Patients relying on the prescription drug Humira will face challenges as many Medicare Part D plans are set to drop its coverage starting January 2026. This decision affects numerous beneficiaries, including individuals like Gene from Sugar Land, Texas, who rely on the drug for managing Crohn’s disease.
Gene recently learned that his Medicare Part D plan would no longer cover Humira, a medication he administers bi-monthly. His existing supplemental Medicare Plan G and Part D prescription drug plan, which began in January 2021, had previously provided the necessary support. Despite researching options on the Medicare.gov website, Gene discovered that no available 2026 Part D plans would cover Humira.

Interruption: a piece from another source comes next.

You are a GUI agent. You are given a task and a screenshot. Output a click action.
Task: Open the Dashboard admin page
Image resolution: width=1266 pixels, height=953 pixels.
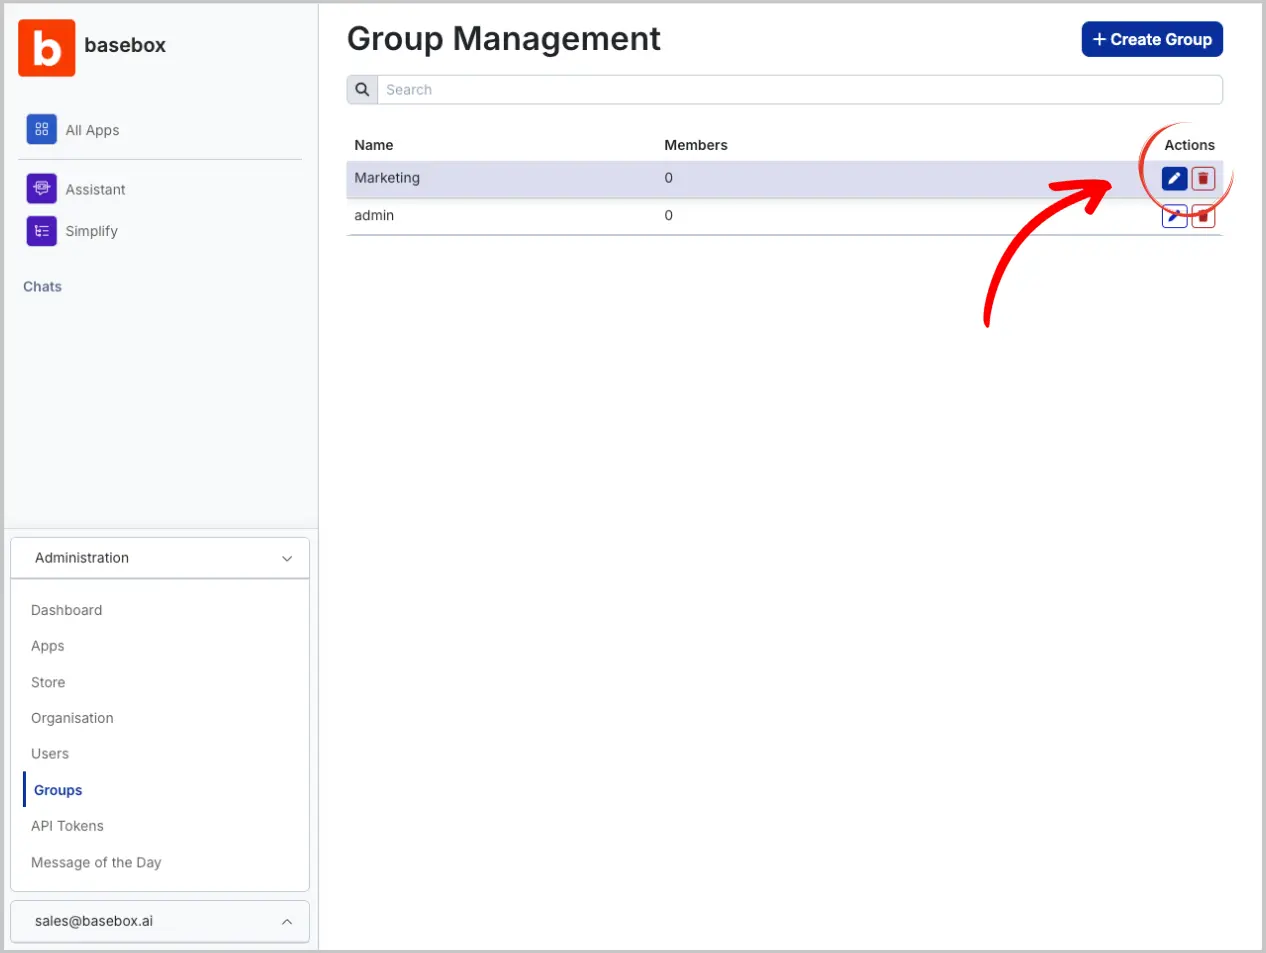(66, 610)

The financial implications of this change are significant. According to the Medicare.gov website, the total cost for Humira will amount to approximately $99,691.68 annually, translating to about $8,307.64 per month. This steep price tag has raised concerns among patients who may now be forced to explore alternative medications or financial assistance options.
The drop in coverage for Humira appears to be linked to the introduction of similar, less expensive alternatives. As a result, Medicare Part D formularies are opting out of covering the brand-name drug. In light of these changes, Gene is advised to consult with his prescribing physician to discuss potential alternatives to Humira.
For further assistance, contacting AbbVie, the manufacturer of Humira, could be beneficial. Patients can reach out to their customer service line at 800-222-6885 to inquire about potential prescription drug assistance programs that may alleviate some of the financial burdens.
As the Medicare open enrollment period unfolds, it is crucial for the approximately 69 million Medicare beneficiaries to verify their prescription coverage. Whether enrolled in a stand-alone Medicare Part D plan or a Medicare Advantage plan that includes a prescription drug component, beneficiaries should ensure that their medications are covered.
Understanding Medicare Prescription Drug Costs
The financial landscape of Medicare prescription drug coverage is complex. For 2026, key costs include an initial deductible of $615. During the initial coverage stage, beneficiaries will pay their share of drug costs until reaching a maximum out-of-pocket amount of $2,100. After this threshold is met, beneficiaries enter the catastrophic coverage stage, where Medicare covers all costs for covered prescriptions, whether they are brand-name or generic.
Navigating these changes requires careful consideration and proactive measures. Beneficiaries should regularly review their coverage options and remain informed about their prescription needs to avoid unexpected financial strain. As the landscape of Medicare continues to evolve, understanding these details becomes essential for maintaining health and financial stability.